**PROBLEM TO SOLVE**.
Take the part that opens with the line containing "Remove Bizi Nereden" and closes with the line containing "Action: pos(612,133)", and rewrite it with "Target URL" swapped for "Destination URL", keeping every other detail the same.

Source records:
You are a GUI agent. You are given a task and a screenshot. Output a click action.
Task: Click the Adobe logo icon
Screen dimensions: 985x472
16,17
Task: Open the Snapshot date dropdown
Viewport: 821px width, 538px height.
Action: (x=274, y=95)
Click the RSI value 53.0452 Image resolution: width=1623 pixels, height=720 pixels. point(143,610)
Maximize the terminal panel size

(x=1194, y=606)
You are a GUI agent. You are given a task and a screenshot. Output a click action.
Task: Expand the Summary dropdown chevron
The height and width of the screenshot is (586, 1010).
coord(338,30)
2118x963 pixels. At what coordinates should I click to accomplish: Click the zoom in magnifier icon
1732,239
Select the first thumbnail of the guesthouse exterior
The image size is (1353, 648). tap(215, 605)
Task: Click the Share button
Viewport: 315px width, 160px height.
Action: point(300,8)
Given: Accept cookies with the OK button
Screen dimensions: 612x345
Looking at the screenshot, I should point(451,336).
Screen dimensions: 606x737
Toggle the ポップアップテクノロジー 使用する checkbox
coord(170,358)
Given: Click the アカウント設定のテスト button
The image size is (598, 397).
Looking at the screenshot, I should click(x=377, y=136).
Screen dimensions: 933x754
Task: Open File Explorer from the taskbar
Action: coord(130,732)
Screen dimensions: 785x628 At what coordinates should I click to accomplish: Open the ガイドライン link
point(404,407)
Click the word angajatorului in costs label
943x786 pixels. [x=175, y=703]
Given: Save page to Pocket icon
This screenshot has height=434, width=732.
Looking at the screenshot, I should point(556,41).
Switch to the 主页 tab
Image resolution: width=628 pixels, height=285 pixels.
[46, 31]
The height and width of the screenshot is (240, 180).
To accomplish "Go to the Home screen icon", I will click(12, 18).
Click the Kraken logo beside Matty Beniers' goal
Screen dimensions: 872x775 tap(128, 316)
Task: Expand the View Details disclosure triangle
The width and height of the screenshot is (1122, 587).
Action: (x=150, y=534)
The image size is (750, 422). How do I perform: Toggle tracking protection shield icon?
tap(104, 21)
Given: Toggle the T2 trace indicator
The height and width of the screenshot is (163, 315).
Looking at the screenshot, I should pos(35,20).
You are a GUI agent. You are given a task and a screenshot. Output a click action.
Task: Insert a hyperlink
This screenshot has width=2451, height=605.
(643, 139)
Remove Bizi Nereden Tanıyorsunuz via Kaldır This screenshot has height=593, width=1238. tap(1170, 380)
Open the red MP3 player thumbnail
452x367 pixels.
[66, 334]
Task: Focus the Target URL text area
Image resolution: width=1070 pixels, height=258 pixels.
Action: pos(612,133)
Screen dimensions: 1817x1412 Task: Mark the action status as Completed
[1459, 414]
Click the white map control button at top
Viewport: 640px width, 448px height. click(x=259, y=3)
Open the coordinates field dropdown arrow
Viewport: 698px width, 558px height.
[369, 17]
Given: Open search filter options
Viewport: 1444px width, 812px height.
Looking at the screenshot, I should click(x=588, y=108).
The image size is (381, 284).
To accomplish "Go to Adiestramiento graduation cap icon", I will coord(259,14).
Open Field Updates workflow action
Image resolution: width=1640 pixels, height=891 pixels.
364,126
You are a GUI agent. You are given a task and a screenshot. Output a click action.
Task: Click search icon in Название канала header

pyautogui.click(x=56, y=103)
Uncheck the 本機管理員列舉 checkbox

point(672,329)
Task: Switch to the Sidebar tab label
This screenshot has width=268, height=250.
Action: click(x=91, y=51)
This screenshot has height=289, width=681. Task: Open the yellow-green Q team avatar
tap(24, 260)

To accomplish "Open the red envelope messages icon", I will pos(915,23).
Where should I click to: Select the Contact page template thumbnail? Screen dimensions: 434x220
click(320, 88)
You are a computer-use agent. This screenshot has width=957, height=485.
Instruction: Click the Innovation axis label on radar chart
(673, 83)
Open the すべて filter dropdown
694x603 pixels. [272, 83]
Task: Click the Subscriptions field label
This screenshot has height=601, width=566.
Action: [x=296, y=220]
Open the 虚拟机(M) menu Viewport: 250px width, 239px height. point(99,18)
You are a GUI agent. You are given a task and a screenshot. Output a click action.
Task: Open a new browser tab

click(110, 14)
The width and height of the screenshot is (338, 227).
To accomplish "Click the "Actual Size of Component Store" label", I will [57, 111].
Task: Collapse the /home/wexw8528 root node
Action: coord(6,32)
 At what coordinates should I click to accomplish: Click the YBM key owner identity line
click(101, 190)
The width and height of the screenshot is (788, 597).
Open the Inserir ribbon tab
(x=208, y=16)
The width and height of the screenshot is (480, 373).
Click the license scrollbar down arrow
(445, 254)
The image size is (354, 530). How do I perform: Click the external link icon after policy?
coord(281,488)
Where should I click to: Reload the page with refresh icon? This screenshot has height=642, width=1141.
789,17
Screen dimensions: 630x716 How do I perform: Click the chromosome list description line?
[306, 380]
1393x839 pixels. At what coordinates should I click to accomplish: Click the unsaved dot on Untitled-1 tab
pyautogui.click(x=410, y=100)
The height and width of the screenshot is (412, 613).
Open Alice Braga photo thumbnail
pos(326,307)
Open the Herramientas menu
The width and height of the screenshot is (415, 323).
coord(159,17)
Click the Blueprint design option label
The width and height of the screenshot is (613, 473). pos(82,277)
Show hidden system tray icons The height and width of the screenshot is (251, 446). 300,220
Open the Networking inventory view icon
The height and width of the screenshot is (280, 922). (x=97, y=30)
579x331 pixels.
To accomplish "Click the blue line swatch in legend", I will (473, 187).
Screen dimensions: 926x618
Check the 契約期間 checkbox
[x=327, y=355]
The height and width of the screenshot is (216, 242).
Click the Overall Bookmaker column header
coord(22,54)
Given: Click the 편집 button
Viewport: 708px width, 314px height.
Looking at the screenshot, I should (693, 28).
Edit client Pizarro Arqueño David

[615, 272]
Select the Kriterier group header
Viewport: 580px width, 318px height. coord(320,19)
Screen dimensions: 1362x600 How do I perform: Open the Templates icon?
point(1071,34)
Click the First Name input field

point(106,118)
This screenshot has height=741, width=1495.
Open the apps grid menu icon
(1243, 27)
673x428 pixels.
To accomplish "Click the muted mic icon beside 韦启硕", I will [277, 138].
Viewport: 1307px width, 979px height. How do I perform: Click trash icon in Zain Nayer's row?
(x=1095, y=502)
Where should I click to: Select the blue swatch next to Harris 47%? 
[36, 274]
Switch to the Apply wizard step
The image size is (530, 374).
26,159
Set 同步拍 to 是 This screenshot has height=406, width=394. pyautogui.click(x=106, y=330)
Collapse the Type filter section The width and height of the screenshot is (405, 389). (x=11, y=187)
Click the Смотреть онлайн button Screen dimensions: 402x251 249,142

**TASK SOLUTION**.
Remove Bizi Nereden Tanıyorsunuz via Kaldır This screenshot has height=593, width=1238. tap(1170, 380)
Open the red MP3 player thumbnail
452x367 pixels.
[66, 334]
Task: Focus the Destination URL text area
Image resolution: width=1070 pixels, height=258 pixels.
Action: pos(612,133)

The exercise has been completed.